A Saudi delegation has reportedly met with a number of high-ranking officials from the Yemeni Ansarullah resistance movement in Sana’a as part of preparations for talks to reach a final ceasefire agreement to end the eight-year Saudi war.

Yemeni media outlets reported that the Saudi delegates arrived in Sana’a on Saturday evening and have held a meeting with Mohammed Ali al-Houthi, a senior member of Yemen’s Supreme Political Council, as well as some high-profile figures of the Sana’a-based National Salvation Government.

Yemeni media outlets published pictures of a Saudi official shaking hands with Houthi in Sana’a.

The outlets added that the faces of the high-ranking Saudi officials involved in the talks with Ansarullah officials have not been publicized at their request.

Meanwhile, an informed source, who asked not to be named, told Yemen’s official news agency Saba that the Saudis are going to negotiate “the removal of the tight naval and air blockade on Yemen, and and end to the eight-year-long aggression, restoration of the Yemeni nation’s rights, and the payment of civil servant salaries as well as a portion of oil and gas revenues” during talks with Mahdi al-Mashat, the chairman of the council.

Local news agencies said Saudi Arabia’s Ambassador to Yemen Mohammed Saeed al-Jaber, who resides in the southern port city of Aden, arrived in Sana’a at the head of the Saudi delegation to meet with officials from the Ansarullah movement and the National Salvation Government, hours after the arrival of an Omani delegation.

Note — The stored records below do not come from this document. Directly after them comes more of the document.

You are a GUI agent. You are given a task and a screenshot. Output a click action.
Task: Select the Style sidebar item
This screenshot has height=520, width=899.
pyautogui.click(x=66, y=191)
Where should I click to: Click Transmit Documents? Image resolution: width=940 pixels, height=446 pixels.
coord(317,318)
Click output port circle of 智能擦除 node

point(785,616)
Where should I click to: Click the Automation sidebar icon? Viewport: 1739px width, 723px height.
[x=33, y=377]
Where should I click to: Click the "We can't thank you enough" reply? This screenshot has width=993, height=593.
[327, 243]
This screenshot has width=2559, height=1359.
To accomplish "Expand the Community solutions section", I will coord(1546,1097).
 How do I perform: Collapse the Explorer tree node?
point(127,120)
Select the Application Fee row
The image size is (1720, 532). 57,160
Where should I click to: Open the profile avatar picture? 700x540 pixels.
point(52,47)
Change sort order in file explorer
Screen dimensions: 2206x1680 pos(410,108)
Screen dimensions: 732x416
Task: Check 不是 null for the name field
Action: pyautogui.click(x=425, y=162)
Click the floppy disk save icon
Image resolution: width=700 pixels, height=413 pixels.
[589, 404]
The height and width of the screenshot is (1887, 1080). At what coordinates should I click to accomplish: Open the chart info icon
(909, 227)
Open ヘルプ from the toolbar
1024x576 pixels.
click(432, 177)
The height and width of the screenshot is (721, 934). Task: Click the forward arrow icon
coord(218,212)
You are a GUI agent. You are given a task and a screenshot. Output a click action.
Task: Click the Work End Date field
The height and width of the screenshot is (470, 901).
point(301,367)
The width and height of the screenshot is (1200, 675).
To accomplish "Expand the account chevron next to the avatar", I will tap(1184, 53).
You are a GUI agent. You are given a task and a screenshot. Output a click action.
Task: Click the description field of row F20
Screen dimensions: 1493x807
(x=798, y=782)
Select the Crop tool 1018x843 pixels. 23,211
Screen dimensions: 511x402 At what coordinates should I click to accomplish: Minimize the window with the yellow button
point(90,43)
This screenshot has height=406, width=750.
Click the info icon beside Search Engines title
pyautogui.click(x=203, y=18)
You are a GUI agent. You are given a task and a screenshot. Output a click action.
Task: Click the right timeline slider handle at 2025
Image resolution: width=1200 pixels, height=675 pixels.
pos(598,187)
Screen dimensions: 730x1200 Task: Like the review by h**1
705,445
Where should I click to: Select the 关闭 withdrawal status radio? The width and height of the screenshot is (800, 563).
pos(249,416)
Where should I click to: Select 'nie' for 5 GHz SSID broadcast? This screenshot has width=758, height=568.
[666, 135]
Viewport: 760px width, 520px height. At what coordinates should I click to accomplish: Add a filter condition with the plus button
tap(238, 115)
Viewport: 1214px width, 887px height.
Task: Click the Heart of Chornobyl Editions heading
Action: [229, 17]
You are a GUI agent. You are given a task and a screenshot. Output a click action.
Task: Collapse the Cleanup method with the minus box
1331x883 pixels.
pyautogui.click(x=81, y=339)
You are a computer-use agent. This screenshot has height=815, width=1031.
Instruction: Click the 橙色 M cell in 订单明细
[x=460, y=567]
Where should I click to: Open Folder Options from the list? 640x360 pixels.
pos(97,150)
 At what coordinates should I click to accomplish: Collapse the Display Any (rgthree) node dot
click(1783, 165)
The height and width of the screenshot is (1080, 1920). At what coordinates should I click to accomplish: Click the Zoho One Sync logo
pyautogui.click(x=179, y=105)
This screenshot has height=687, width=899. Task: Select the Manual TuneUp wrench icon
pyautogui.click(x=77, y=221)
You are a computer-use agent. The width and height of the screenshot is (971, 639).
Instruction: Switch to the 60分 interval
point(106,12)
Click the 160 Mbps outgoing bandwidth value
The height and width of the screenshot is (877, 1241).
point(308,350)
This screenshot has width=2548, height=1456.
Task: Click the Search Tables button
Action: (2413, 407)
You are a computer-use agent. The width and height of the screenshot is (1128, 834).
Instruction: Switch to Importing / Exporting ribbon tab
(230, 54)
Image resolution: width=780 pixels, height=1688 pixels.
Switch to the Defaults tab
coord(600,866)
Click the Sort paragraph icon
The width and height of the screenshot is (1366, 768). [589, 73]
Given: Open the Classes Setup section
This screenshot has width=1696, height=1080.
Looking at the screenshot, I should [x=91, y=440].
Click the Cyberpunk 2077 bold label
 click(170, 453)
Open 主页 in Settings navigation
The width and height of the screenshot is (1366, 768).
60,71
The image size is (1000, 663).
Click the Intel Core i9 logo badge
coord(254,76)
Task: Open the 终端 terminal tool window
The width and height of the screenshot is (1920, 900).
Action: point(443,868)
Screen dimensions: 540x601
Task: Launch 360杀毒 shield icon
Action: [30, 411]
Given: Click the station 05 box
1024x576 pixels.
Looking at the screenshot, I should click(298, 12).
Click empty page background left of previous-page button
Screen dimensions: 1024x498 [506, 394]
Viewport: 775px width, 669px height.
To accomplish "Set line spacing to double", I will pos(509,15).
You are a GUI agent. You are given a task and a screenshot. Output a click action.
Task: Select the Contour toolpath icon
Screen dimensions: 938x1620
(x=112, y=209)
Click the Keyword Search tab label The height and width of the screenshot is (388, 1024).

The visit by Saudi officials to Sana’a is an indication of progress in Oman-mediated talks between the kingdom and the Ansarullah movement, which run in parallel to UN peace efforts.

Saudi Arabia’s Defense Minister Prince Khalid bin Salman briefed the council on Riyadh’s solution to end the crisis in Yemen, sources said, adding that the Saudis’ vision is to renew the existing UN-brokered truce for a year in an understanding with the Sana’a government.

Riyadh will pledge to pay the salaries of public servants, open Hudaydah port, and help settle the currency problems of Yemen in exchange for Sana’a’s acceptance of the truce, according to the report.